*** Opening Material supplied ***

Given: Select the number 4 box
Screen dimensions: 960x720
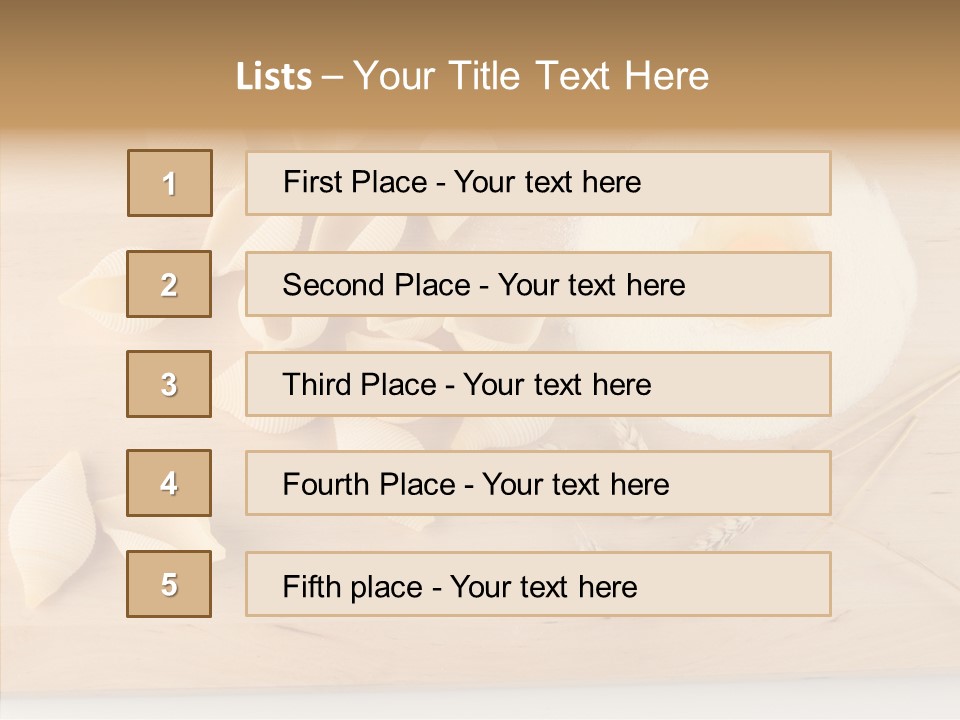Looking at the screenshot, I should point(169,483).
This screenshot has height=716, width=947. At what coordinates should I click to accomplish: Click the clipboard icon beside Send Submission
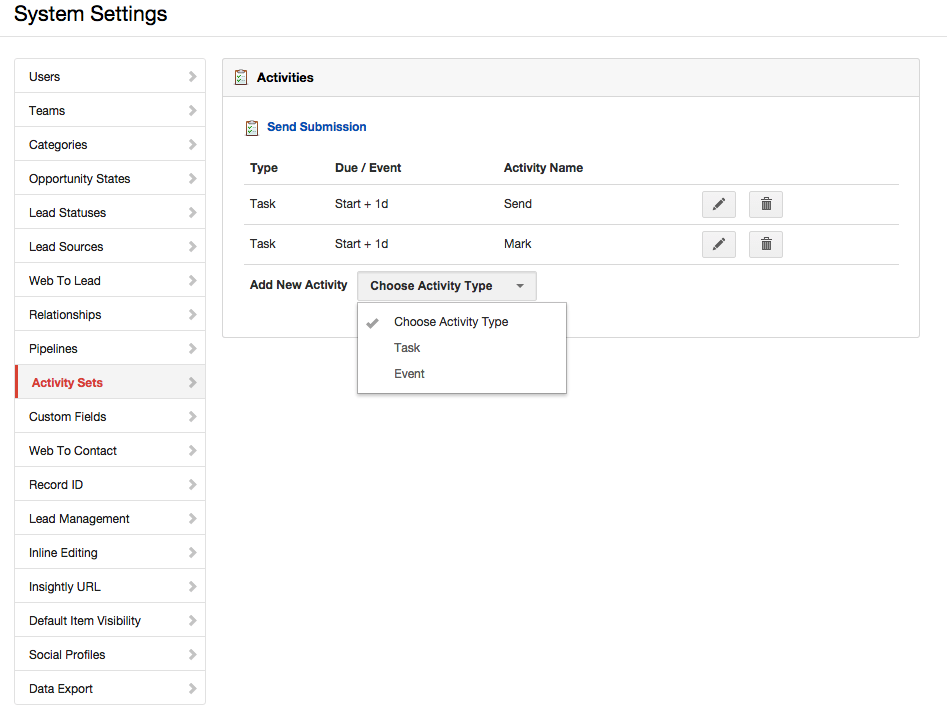pos(252,128)
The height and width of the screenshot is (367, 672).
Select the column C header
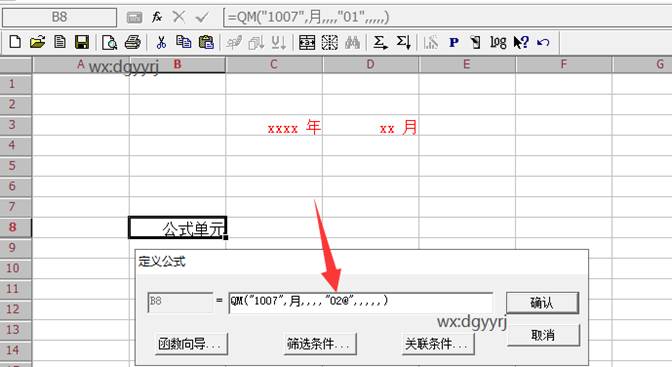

*** Closing Material supplied ***

Try it:
From the line containing "Screen dimensions: 960x720" through the last line of the material above, write out each line exactly, leaving aside all pictures.

Response below:
Screen dimensions: 960x720
Looking at the screenshot, I should point(169,483).
This screenshot has height=716, width=947. At what coordinates should I click to accomplish: Click the clipboard icon beside Send Submission
pos(252,128)
The height and width of the screenshot is (367, 672).
Select the column C header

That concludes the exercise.